The free energy landscape of the 26S proteasome (structure shown in dark blue, orange and light blue; PDB ID 5VFS based on data deposited by Zhu et al.) as it degrades proteins. Image credit: Louis Colson and Fangliang Shen (CC BY 4.0)
In cells, many biological processes are carried out by large complexes made up of different proteins. These macromolecules act like miniature machines, flexing and moving their various parts to perform their cellular roles. One such complex is the 26S proteasome, which is responsible for recycling other proteins in the cell. The proteasome consists of approximately 31 subunits, including a ring of six ATPase enzymes that provide the complex with the energy it needs to mechanically unfold proteins.

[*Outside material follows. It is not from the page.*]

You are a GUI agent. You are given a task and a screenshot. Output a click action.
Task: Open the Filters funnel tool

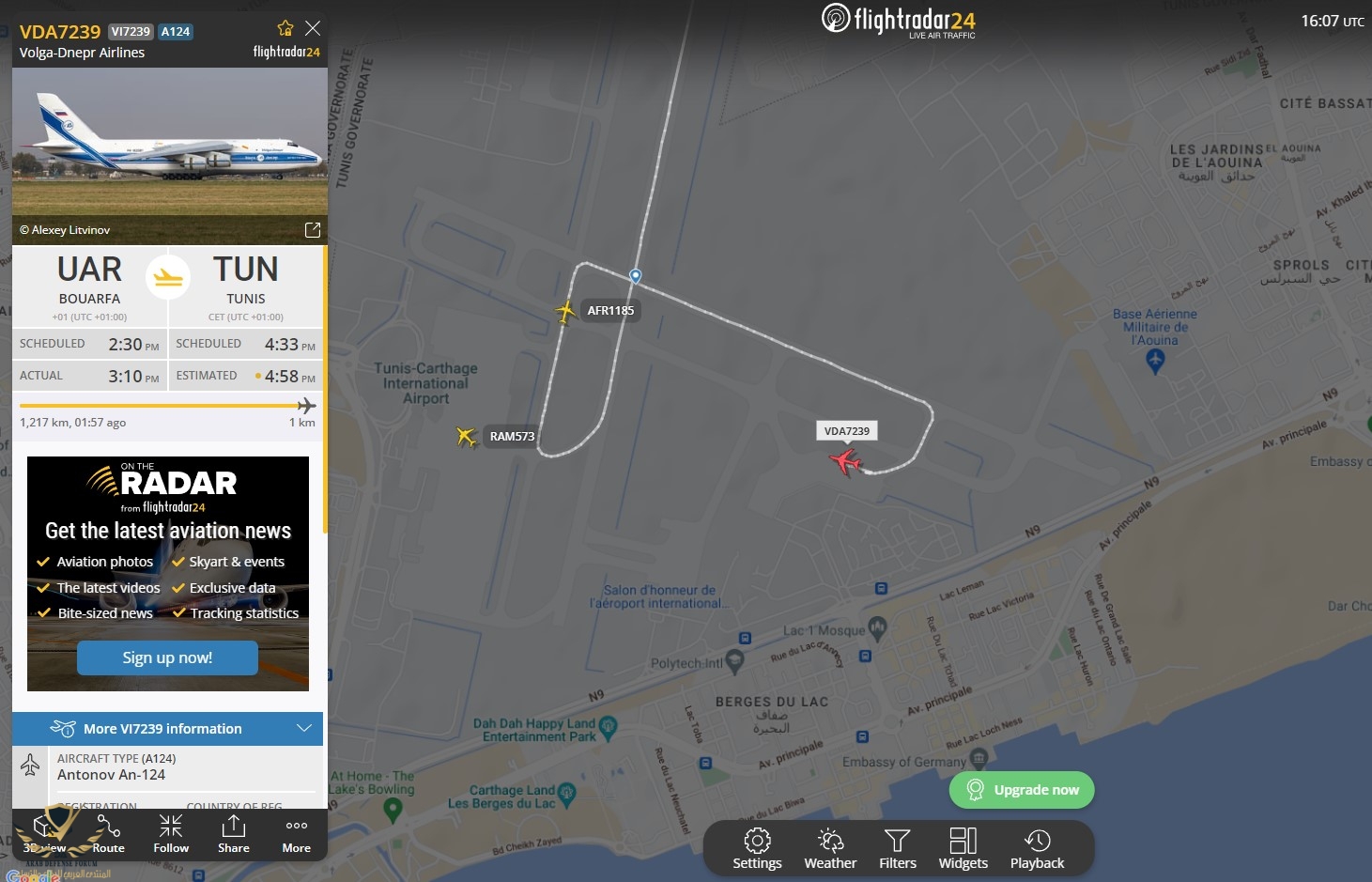[898, 849]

To understand how the proteasome and other large complexes work, researchers need to be able to monitor how their structure changes over time. These dynamics are challenging to probe directly with experiments, but can be assessed using computer simulations which track the movement of individual molecules and atoms. However, currently available computer systems do not have enough power to simulate the dynamics of large protein assemblies, like the 26S proteasome: for example, it would take longer than a thousand years to model how each atom in the complex moves over a timescale in which a biological change would happen (roughly 100ms).

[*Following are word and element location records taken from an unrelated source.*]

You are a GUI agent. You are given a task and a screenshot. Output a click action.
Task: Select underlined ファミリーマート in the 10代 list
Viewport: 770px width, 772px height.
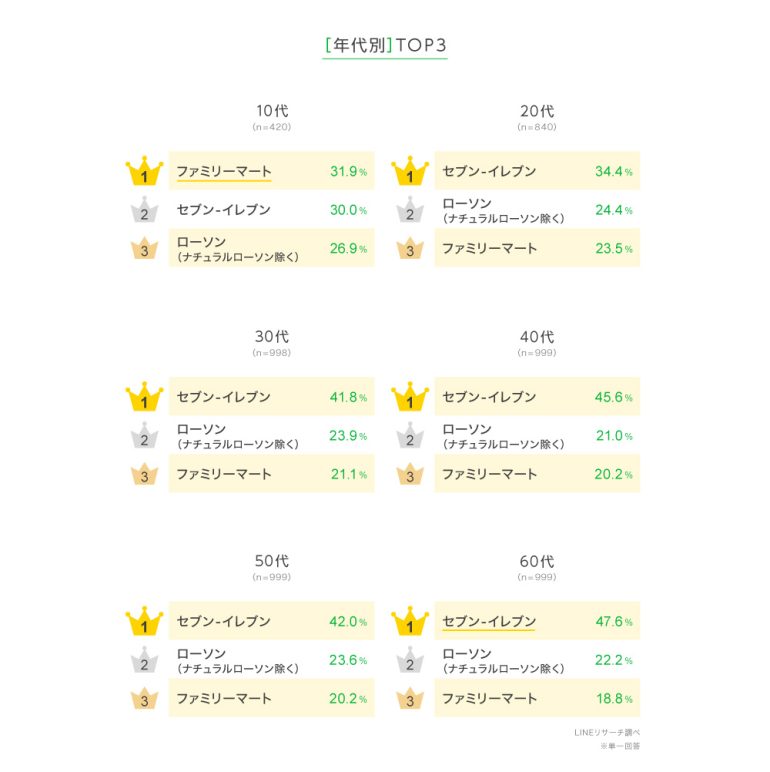pyautogui.click(x=224, y=172)
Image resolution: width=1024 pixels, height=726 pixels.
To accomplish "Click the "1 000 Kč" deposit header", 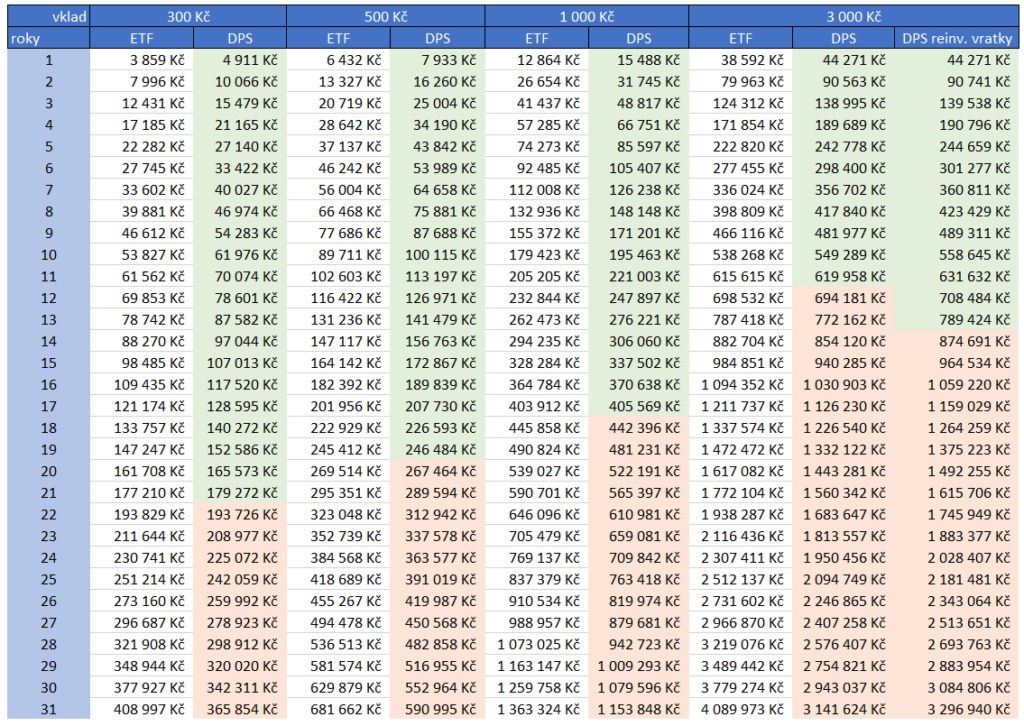I will click(x=587, y=16).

Here, Fang, Hon et al. have developed a new approach to simulate the structural dynamics of the proteasome’s ring of ATPase enzymes. Different known structures of the proteasome were used to identify the range of possible movements and shapes the complex can make. Fang, Hon et al. then used this data to calculate the energy level of each structure – also known as the ‘free energy landscape’ – and the rate of transition between them. This made it possible to simulate how the different ATPase enzymes move within the ring under a wide range of conditions.

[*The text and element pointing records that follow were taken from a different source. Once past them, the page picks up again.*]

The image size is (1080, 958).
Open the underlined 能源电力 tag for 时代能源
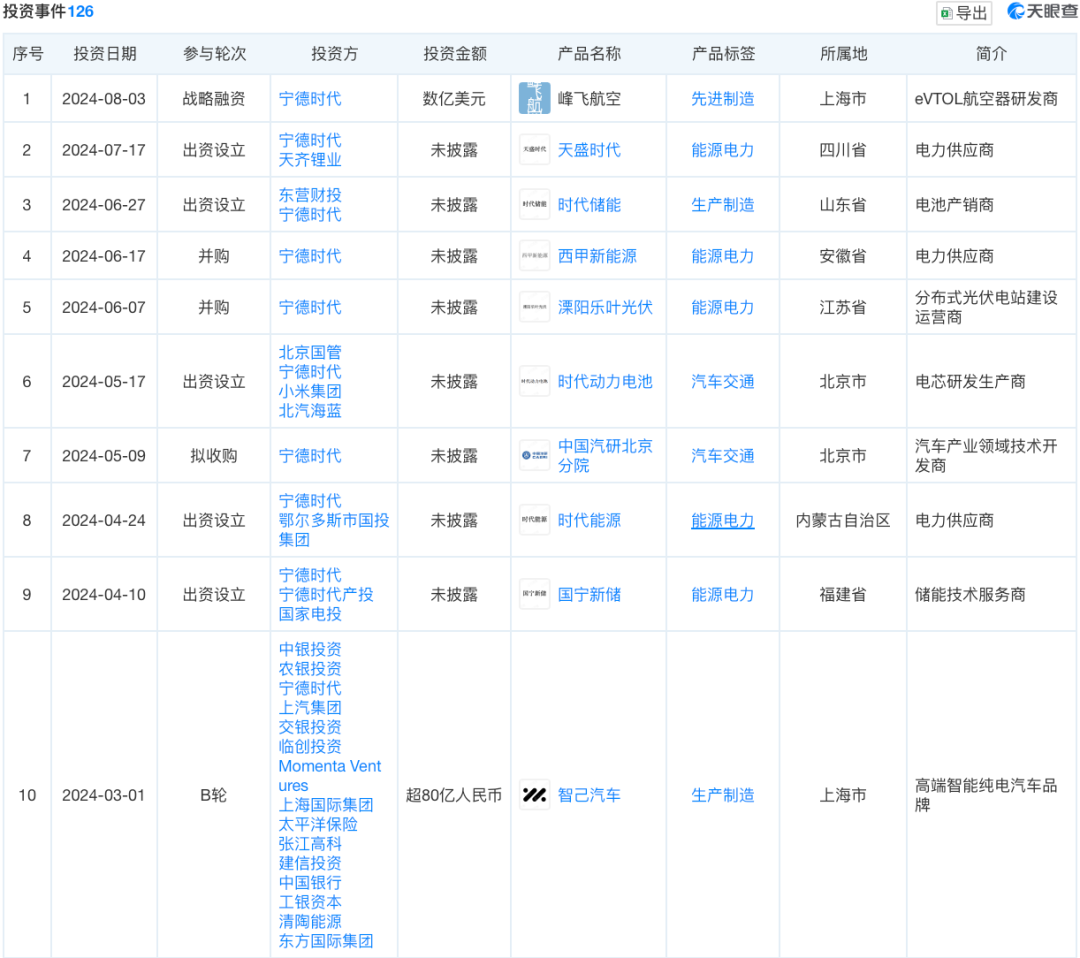click(x=722, y=521)
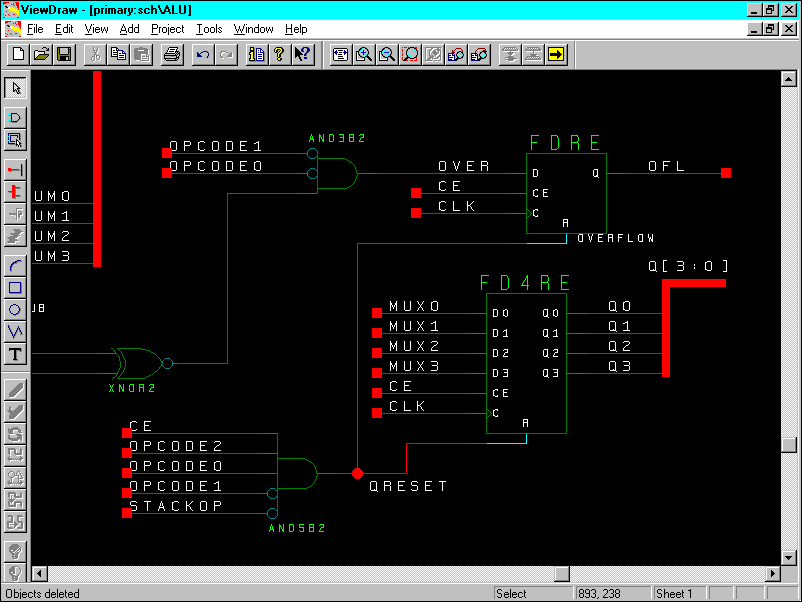Open the Tools menu

pyautogui.click(x=209, y=29)
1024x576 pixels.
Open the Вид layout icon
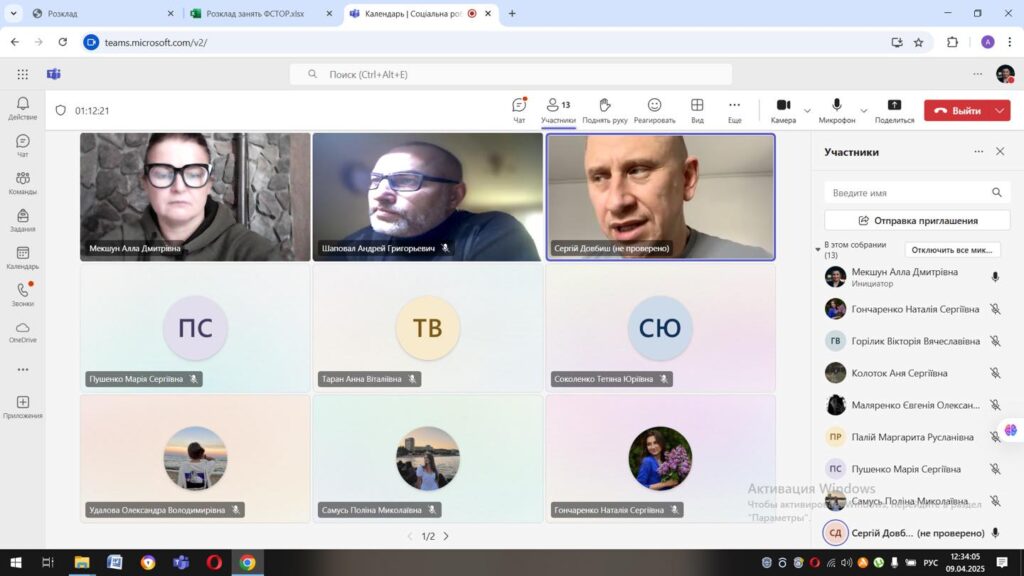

The simulated ATPase movements predicted how the proteasome machine would behave during various tasks, including degrading other proteins. Fan, Hon et al. carefully examined these predictions and found that they were consistent with experimental observations, validating their new simulation method.
This work demonstrates the feasibility of simulating the actions of a large protein complex based on its free energy landscape. The results offer important insights into the functional mechanics of the 26S proteasome and related protein machines. Further work may help to simplify this process so the approach can be used to investigate the dynamics of other protein assemblies.